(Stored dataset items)
<<<<
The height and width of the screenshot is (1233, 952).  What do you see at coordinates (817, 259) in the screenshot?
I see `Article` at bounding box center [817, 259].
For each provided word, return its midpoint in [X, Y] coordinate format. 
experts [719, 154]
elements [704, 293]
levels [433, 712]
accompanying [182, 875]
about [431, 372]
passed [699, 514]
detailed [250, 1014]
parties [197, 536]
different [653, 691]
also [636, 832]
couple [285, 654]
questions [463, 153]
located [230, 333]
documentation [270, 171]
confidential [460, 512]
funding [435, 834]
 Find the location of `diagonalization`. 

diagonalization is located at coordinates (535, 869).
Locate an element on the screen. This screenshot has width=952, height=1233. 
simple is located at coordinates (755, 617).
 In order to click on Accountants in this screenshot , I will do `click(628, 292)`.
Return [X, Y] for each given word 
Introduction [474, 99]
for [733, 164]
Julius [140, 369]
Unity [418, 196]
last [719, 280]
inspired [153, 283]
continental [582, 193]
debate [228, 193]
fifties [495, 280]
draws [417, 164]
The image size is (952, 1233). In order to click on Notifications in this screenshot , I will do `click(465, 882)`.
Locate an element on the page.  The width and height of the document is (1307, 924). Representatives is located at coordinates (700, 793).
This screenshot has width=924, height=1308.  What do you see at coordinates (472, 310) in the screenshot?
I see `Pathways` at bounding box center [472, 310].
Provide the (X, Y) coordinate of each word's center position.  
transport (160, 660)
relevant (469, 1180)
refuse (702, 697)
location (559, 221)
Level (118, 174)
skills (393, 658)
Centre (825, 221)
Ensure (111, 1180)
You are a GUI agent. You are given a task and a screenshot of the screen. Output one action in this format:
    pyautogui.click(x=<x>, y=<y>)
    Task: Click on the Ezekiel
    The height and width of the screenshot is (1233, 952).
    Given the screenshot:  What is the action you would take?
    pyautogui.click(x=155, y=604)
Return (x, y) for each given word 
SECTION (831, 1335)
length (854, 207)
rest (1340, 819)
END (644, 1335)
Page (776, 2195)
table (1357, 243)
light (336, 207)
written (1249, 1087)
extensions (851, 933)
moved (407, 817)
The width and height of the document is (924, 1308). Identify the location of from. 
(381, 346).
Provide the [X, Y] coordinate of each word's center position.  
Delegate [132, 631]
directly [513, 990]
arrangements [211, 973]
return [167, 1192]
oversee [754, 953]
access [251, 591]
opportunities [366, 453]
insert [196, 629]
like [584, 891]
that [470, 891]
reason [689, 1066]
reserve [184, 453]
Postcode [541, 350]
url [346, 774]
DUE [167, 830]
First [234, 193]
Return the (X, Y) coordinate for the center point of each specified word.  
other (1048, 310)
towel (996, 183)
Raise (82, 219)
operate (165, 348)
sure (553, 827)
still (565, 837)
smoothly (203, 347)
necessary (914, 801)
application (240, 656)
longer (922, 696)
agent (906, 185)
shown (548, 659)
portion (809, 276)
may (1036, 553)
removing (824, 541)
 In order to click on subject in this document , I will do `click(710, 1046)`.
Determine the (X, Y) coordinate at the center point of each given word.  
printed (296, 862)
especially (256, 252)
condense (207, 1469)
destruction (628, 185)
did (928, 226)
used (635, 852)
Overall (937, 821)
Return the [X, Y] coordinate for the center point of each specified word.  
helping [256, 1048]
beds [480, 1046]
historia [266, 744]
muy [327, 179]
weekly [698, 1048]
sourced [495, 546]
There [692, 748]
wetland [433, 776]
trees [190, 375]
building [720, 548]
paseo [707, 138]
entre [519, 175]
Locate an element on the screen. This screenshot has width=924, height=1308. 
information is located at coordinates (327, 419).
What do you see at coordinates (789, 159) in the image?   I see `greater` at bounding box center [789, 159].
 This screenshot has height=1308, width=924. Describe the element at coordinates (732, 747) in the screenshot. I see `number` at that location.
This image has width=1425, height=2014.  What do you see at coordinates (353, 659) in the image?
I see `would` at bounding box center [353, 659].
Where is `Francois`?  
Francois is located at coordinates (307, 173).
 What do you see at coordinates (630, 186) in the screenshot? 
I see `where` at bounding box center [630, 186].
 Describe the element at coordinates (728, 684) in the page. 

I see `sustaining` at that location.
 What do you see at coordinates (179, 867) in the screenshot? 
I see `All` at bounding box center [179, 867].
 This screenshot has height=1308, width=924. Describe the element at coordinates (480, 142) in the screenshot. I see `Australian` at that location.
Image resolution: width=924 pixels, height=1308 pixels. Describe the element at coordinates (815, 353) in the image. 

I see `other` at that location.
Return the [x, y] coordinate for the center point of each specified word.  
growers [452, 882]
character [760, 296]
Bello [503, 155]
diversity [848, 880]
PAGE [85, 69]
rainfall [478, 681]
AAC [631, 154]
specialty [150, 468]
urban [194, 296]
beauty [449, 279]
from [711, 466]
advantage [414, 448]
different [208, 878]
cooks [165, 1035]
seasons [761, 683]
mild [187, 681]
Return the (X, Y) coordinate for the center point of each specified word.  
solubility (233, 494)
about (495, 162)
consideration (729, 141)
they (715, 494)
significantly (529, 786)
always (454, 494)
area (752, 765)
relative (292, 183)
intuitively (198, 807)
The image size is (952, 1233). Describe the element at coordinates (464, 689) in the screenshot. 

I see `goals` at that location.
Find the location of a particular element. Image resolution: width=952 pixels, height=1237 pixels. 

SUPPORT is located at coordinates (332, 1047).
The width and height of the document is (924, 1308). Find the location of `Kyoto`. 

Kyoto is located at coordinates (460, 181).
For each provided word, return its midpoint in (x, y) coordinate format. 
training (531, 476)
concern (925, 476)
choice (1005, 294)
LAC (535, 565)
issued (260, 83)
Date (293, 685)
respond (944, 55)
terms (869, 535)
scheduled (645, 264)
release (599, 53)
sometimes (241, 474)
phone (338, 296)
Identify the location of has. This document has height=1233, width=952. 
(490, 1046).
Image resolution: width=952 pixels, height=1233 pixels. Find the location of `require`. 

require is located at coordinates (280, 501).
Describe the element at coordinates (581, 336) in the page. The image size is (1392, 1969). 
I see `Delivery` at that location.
>>>>
* Your goal: Copy the material above word for word, from its first line up to and including the line with "funding [435, 834]".

* Output for this task:
The height and width of the screenshot is (1233, 952).  What do you see at coordinates (817, 259) in the screenshot?
I see `Article` at bounding box center [817, 259].
For each provided word, return its midpoint in [X, Y] coordinate format. 
experts [719, 154]
elements [704, 293]
levels [433, 712]
accompanying [182, 875]
about [431, 372]
passed [699, 514]
detailed [250, 1014]
parties [197, 536]
different [653, 691]
also [636, 832]
couple [285, 654]
questions [463, 153]
located [230, 333]
documentation [270, 171]
confidential [460, 512]
funding [435, 834]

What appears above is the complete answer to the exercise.